Information >>
-------------------------

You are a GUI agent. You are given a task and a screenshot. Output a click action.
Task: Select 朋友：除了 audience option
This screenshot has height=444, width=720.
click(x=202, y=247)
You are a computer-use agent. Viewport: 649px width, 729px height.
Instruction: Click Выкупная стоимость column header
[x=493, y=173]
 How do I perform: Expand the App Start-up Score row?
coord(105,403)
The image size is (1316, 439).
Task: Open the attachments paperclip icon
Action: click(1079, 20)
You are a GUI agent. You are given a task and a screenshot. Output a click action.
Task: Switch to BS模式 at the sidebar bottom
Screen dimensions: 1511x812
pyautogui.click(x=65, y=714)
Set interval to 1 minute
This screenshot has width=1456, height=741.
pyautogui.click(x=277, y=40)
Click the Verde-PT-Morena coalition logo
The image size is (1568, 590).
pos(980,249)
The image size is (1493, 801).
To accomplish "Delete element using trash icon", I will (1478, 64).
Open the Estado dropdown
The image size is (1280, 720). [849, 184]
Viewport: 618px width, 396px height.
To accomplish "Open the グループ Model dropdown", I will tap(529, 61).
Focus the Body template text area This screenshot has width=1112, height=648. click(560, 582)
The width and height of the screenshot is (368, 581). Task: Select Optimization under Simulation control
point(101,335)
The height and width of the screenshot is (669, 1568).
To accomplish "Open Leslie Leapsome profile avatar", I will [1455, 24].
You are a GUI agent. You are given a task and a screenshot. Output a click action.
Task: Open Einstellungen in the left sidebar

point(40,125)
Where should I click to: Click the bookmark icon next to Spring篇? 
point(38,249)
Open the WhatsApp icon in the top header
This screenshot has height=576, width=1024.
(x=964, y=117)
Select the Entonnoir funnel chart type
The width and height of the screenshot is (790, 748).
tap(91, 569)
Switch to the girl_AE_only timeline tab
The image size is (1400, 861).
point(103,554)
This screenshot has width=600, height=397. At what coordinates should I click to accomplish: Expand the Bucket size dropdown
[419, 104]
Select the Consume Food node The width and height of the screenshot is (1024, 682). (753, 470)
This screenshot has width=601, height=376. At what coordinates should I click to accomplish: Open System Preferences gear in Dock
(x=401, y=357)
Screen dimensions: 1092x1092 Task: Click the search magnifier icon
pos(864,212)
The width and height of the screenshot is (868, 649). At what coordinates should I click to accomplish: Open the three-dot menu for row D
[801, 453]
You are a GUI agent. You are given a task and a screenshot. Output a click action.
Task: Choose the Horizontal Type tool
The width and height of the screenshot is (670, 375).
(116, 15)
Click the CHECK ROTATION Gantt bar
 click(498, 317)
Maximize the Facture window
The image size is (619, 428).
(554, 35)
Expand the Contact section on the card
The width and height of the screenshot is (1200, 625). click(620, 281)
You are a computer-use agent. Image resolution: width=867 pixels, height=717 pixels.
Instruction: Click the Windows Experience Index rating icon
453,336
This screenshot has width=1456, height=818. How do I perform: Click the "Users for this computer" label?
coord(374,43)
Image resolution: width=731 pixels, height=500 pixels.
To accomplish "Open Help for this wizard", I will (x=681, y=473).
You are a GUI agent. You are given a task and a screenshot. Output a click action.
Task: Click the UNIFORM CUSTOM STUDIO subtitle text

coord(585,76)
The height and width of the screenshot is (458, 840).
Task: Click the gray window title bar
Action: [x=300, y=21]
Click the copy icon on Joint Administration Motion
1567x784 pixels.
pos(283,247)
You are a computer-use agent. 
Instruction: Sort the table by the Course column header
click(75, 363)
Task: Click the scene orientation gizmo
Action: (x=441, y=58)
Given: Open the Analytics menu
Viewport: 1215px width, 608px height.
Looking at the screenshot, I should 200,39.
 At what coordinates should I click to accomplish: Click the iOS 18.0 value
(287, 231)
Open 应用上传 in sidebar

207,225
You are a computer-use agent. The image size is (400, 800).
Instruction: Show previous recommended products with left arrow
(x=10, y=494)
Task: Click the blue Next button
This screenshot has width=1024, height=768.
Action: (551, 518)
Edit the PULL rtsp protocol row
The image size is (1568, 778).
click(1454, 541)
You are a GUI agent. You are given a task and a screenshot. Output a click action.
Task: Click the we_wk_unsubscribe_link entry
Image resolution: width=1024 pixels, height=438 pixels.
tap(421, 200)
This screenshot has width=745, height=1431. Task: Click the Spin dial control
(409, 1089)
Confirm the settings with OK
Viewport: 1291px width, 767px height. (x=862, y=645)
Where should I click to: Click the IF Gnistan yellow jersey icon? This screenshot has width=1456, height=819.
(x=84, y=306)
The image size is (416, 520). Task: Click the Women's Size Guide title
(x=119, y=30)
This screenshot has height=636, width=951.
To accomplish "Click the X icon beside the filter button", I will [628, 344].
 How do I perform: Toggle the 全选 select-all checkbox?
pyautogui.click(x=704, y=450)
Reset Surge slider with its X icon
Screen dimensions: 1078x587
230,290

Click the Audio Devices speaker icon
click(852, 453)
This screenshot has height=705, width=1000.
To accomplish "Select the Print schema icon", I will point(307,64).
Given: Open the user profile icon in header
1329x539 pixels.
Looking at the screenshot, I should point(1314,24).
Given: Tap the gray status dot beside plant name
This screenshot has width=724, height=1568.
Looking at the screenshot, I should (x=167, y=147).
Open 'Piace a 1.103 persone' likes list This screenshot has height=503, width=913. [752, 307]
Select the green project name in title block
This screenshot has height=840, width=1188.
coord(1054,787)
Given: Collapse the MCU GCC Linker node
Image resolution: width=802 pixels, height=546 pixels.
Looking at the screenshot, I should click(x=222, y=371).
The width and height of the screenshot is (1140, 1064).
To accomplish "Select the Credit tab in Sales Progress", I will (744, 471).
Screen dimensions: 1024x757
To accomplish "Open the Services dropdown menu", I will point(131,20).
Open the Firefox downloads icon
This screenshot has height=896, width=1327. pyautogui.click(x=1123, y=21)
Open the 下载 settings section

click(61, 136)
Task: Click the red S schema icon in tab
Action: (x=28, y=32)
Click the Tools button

-------------------------

Assignment >> Wherever the string "button" is found in the listing above, copy the line that contains it.

Response box >>
Task: Click the blue Next button
To accomplish "Click the X icon beside the filter button", I will [628, 344].
Click the Tools button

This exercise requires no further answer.